I'll try to go into detail about modern OS designs, paying particular detail to what is relevant to the C64/SuperCPU and what we can do without. I'll also try and make comparisons to the kind of coding most of us are used to, e.g. just using the kernel to access hardware, or just skipping the kernel altogether. Most of the article will be in reference to the SuperCPU, specifically it's 65816 CPU, and the OS I'm making for it, called JOS. If you haven't got a SuperCPU yet, hopefully you'll want one by the end! (Remember it won't stop you running stock programs!)
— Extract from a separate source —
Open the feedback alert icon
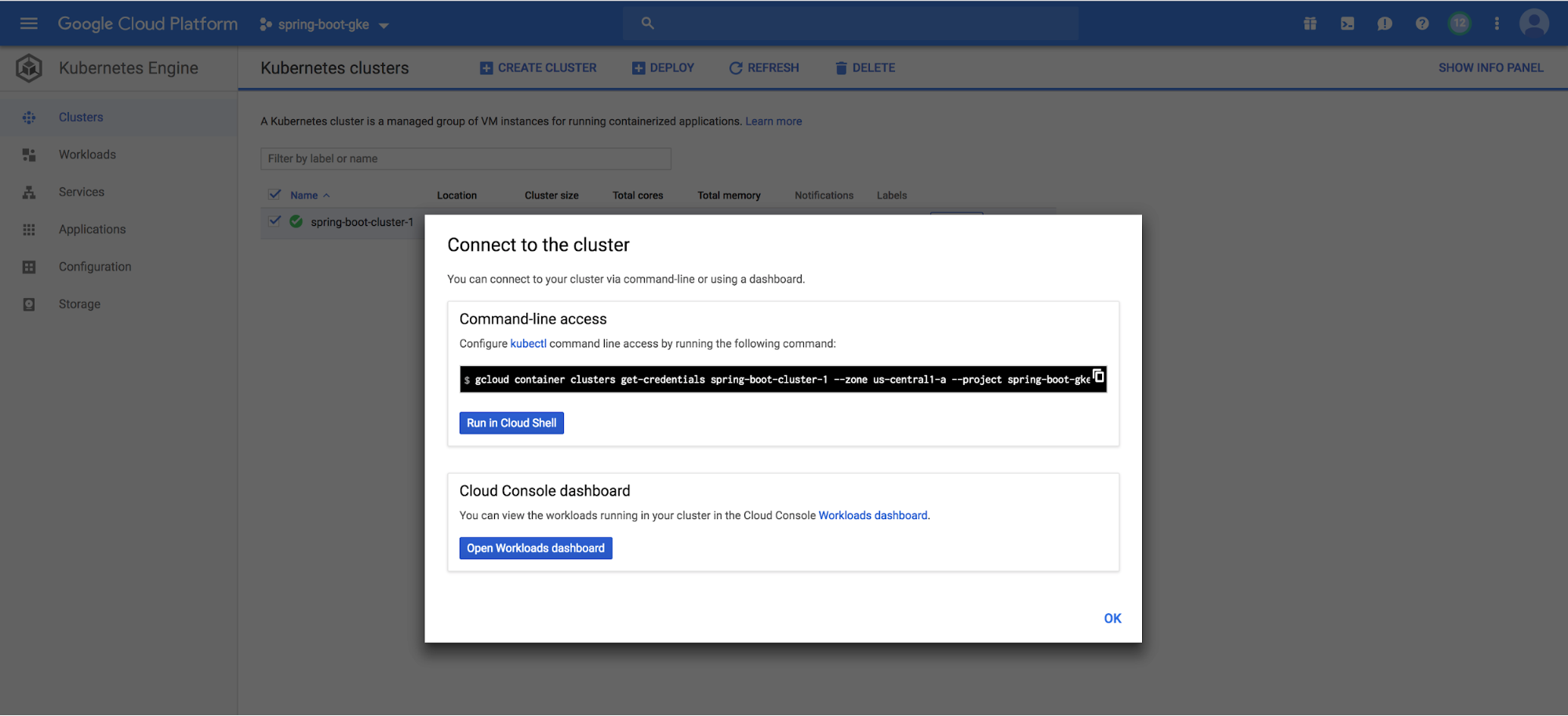Viewport: 1568px width, 716px height. 1384,24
When I first heard about the SuperCPU, I got pretty excited. "20Mhz! That's 20 times faster! 16Mbs! That's 256 times more RAM! I can only imagine what it's capable of!", well I didn't actually say those things, but I at least thought them! At the time I had already started making an OS for the C64, and at the time I didn't know much at all about making an OS, all I knew about was multitasking, and how to do it on C64. After that day, I decided I'd wait until I managed to get myself a SuperCPU and make an OS on that, and to my surprise, at that time, there didn't seem to be anyone else developing an OS for the SuperCPU.
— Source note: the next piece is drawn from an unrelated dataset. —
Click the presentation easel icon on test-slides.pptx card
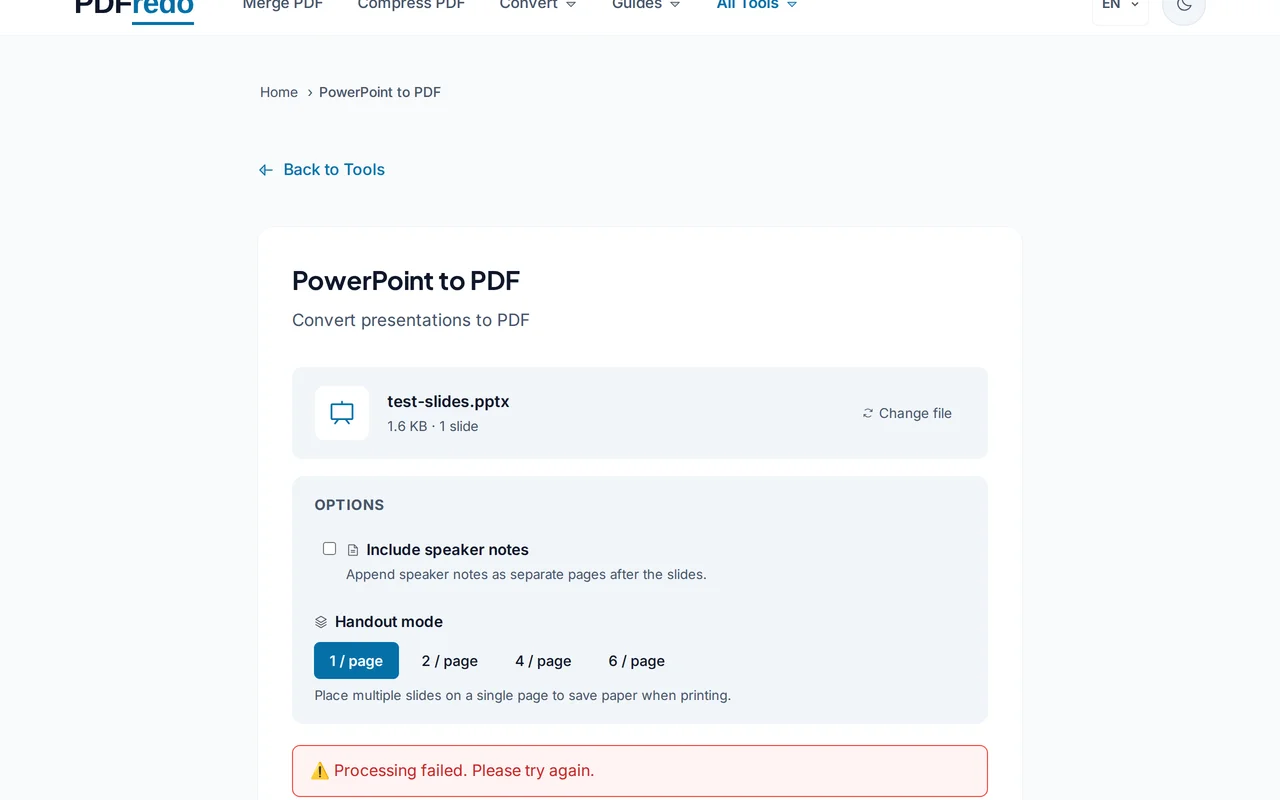 pyautogui.click(x=341, y=412)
Only when the SCPU arrived and I had started coding for it, did I realise how powerful it was. Yeah it's 20 times faster in clock speed, but it's also a 16 bit processor, which might not seem like a great step up, but once you start coding in 16 bits, it's hard to see how you did without it!
The 65816 has some great advantages over the 6502:
The top three things in particular, together with the 16 bit wide registers means it's very suited to programming in a high level language like C, particularly when compared to code that has to be produced for 6502. Higher level languages can actually use the real CPU stack rather than having to simulate it, as with 6502. Also by moving the Direct Page register, local variables can be accessed like zero page variables, so performance isn't hurt too much.
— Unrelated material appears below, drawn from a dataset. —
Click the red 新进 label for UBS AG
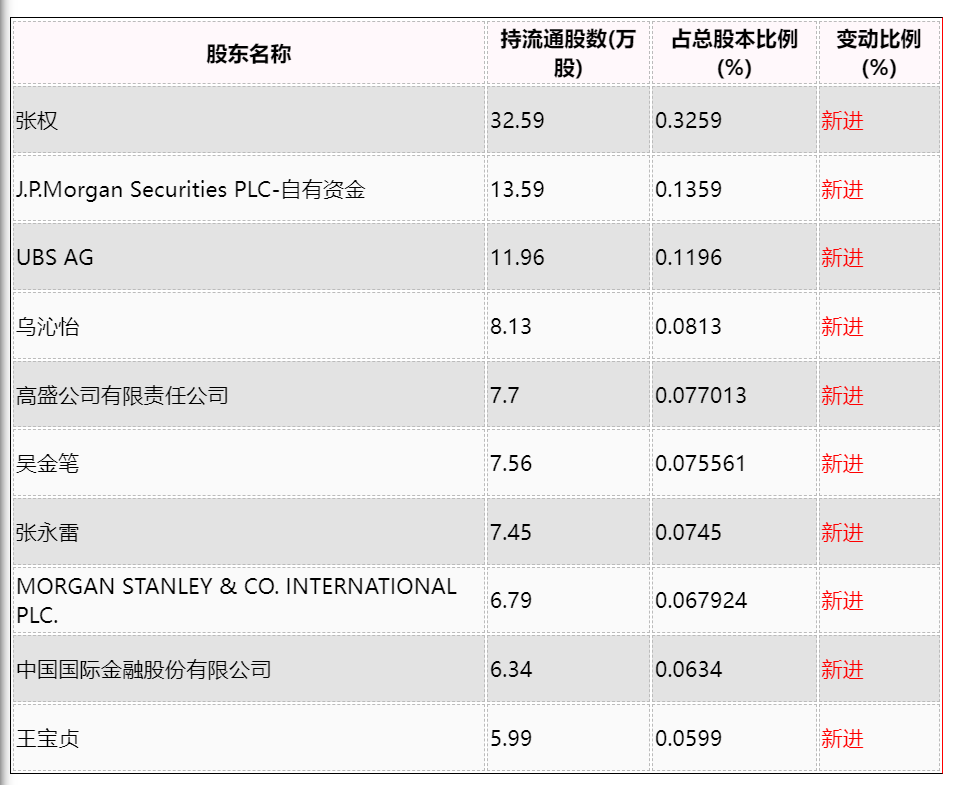 (842, 258)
All this would be good even at a lower speed like 1 or 2Mhzs, but it's at 20! The SuperCPU adds some real power to your old C64, but it's all hidden away because we're running a ~20 year old "OS". It's just crying out for a new one!
The C64 has many limitations, most of which are provided by the kernel and the CBM serial bus. Here's a list of the main limits:
Single Tasking - Running two seperate programs at the same time impossible.
Some devices aren't catered for - Some devices don't have a chance at running with old programs that were designed before their time.
Old sequential filesystem - It's not designed for random access files, although random access is possible, it's just slower. All C64 programs have to written, so that files are read from the beginning to the end, which is a little bit limiting. Also it's the drives that dictate the filesystem, so we aren't just stuck with the kernel's limits, we're stuck with the drives' as well. Having several files open on many drives, while reading and writing to all of them just isn't a possibility. Why would you want to do that? If you we're multitasking several programs, that's just might be what happens!
It became pretty clear that the C64's kernel was of no use to JOS, since it had too many limitations. So everything had to be re-written from scratch, with the limits removed.
Along with re-doing the filesystem and adding multitasking, I had some other plans for JOS:
Networking - Everything is internet, internet, internet these days, and why not, the internet is great! So TCP/IP and SLIP/PPP were high on the list of TODO's.
GUI - The SuperCPU is ideal for a nice, flexible, easy to program GUI.
Console - I wanted the console to be as close as possible to one of the standard terminals (vt100,ansi etc..) thus making it easy to get by without needing a terminal emulation program.
Shared libraries & shared code, relocatable binary format - Sharing as much code as possible really saves memory and loading time. The binary format means that you don't have to worry about where in memory your program will be.
Modular and scalable - It's nice to be able to choose exactly what your OS needs, rather than getting lumped with it all. E.g. Do you really need tcp/ip loaded if your not going to use the internet? If i'm running a webserver, do I really need the console driver loaded?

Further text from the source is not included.